FDA Advisors Question Benefit of Ovarian Cancer Drug Olaparib
Efficacy data obtained from small subgroup
Although the investigational ovarian cancer drug olaparib has shown an 83% reduction in the risk of disease progression, the FDA’s Oncologic Drugs Advisory Committee has questioned whether the result could be reproduced.
The panel’s report came 2 days ahead of a scheduled meeting that will discuss whether the benefits of olaparib outweigh its risks and whether further data are needed before an approval decision can be made. A new drug application was submitted to the FDA in February 2014.
Olaparib, which would have the brand name Lynparza if approved, is an oral inhibitor of polyadenosine 5'-diphosphoribose polymerase (PARP) activity. PARPs play a key role in cell repair.
The drug’s developer (AstraZeneca) is seeking accelerated approval of olaparib for the maintenance treatment of women with platinum-sensitive relapsed ovarian cancer (including fallopian tube or primary peritoneal cancer) with the germline BRCA (gBRCA) mutation who are in complete or partial response to platinum-based chemotherapy. The efficacy of olaparib for this indication is based on a subgroup analysis in a single efficacy trial (Study 19) in 96 patients with germline BRCA mutation (gBRCAm)-associated, platinum-sensitive ovarian cancer.
Study 19 was a multinational, randomized, double-blind, placebo-controlled trial of 265 patients with platinum-sensitive ovarian cancer who were in response to platinum-based chemotherapy. The patients were randomly assigned to receive either olaparib or placebo. Randomization was stratified by the time to disease progression from the completion of the penultimate platinum therapy (6 to 12 months vs. more than 12 months), by the objective response to the last platinum-containing regimen before enrollment (complete response vs. partial response), and the patient’s ethnic descent (Jewish vs. non-Jewish). The study’s primary efficacy endpoint was progression-free survival (PFS).

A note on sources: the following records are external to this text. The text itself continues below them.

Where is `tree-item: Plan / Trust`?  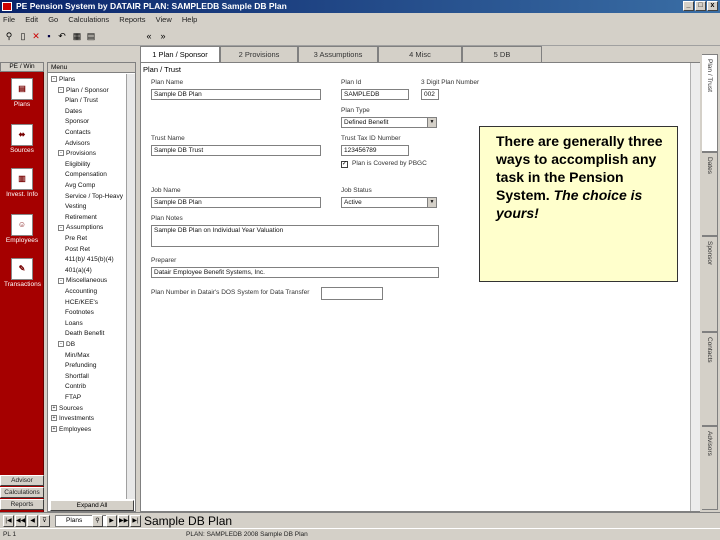
tree-item: Plan / Trust is located at coordinates (82, 100).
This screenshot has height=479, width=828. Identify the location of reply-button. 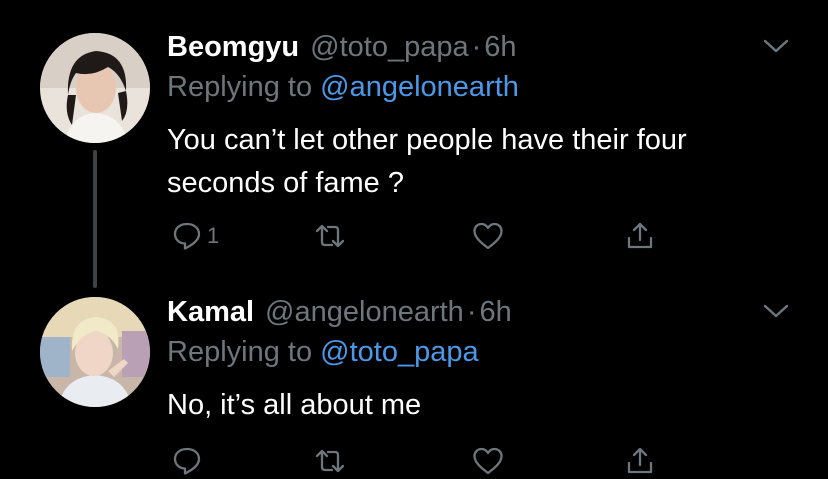
(189, 461).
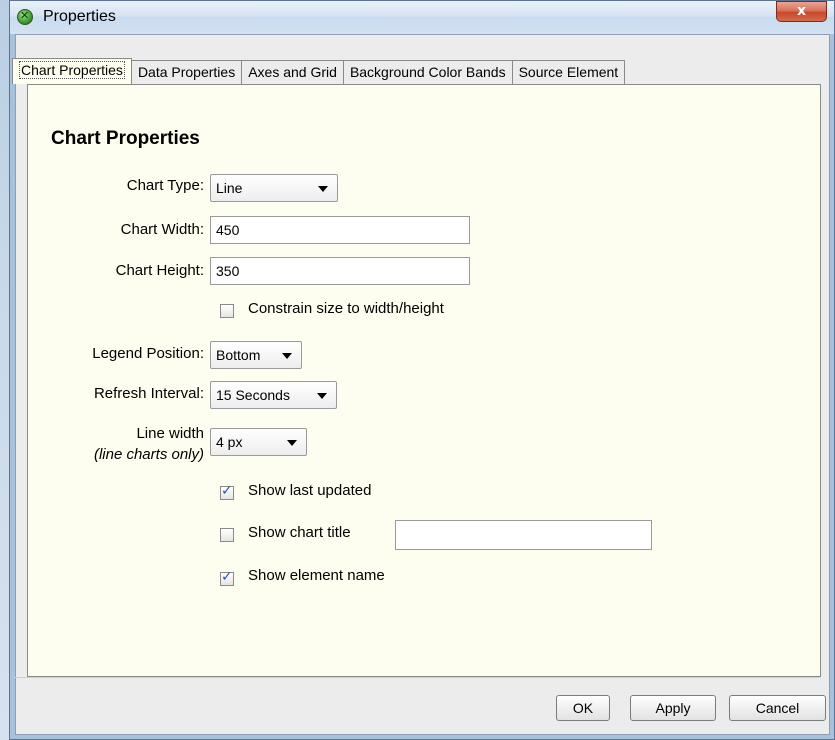  Describe the element at coordinates (230, 442) in the screenshot. I see `line-width-value: 4 px` at that location.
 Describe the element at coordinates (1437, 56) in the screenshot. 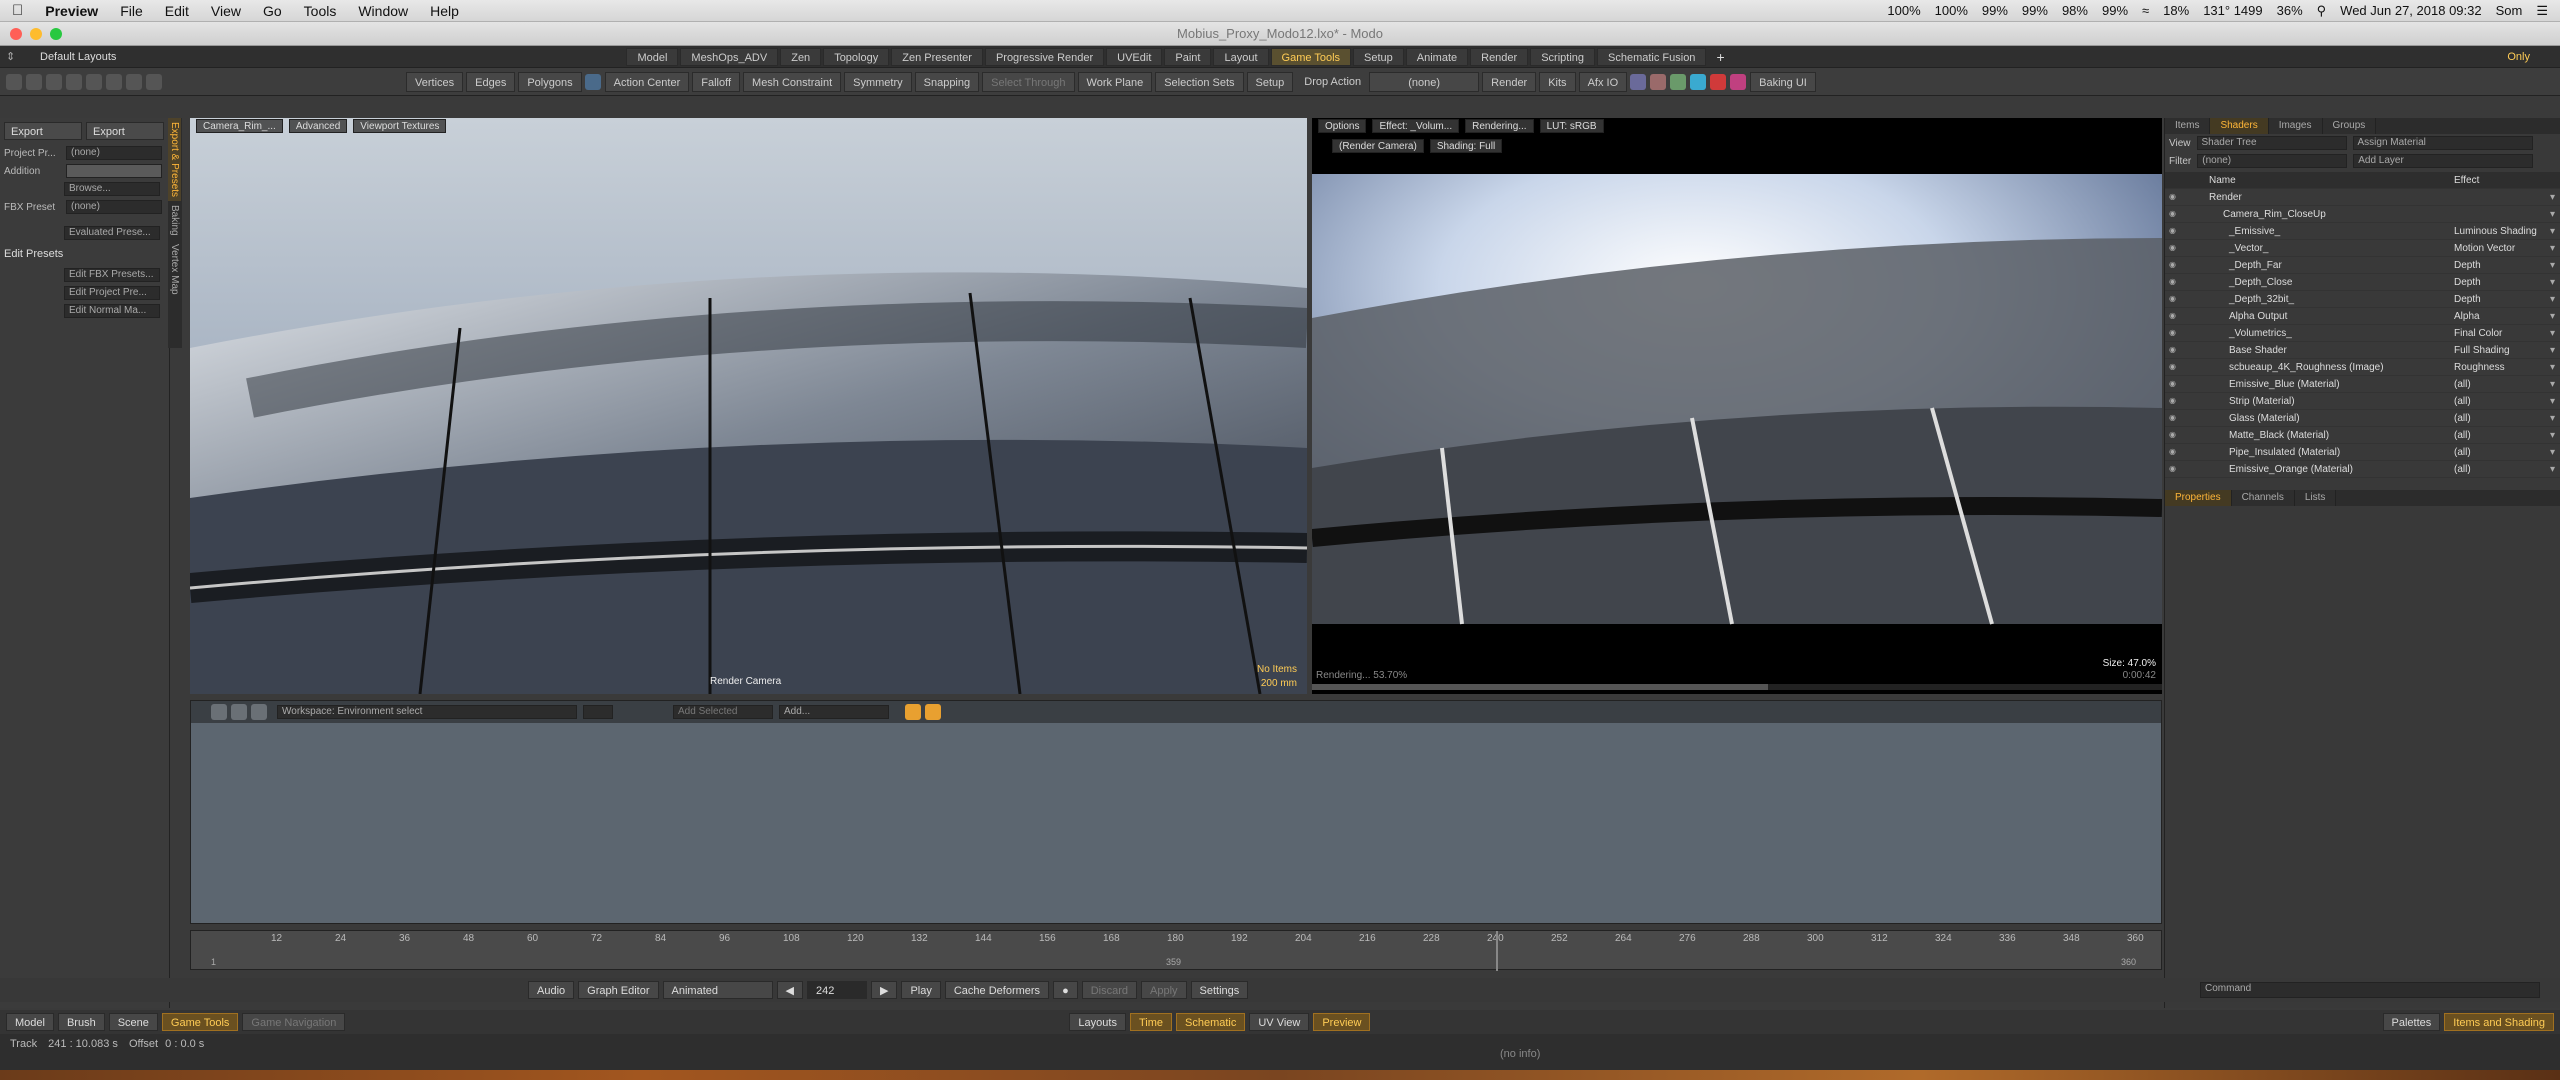

I see `layout-tab-animate: Animate` at that location.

In the subgroup of 96 patients with gBRCAm-associated ovarian cancer, an 83% improvement in PFS was observed in olaparib-treated patients compared with those given placebo (11.2 months vs. 4.1 months, respectively).
The FDA’s advisors noted, however, that “the small sample size of gBRCAm patients and the retrospective identification of this patient population call into question the reliability of the estimation of a treatment effect.” Further, the committee said, “there are uncertainties related to the validity and the reproducibility of the magnitude of effect.”
According to the panel, the FDA has two options: 1) consider giving accelerated approval to olaparib now, or 2) wait for the results from an ongoing confirmatory trial (SOLO-2).
The randomized, double-blind, placebo-controlled SOLO-2 study is designed to assess the efficacy of olaparib maintenance monotherapy in patients with relapsed gBRCAm high-grade serous ovarian cancer (including patients with primary peritoneal and/or fallopian tube cancer) or high-grade endometrioid cancer who have responded to platinum-based chemotherapy. The study design largely mimics that of Study 19. Approximately 264 patients will be recruited.
The FDA is not obligated to follow the recommendations of its advisory panels, but it usually does so.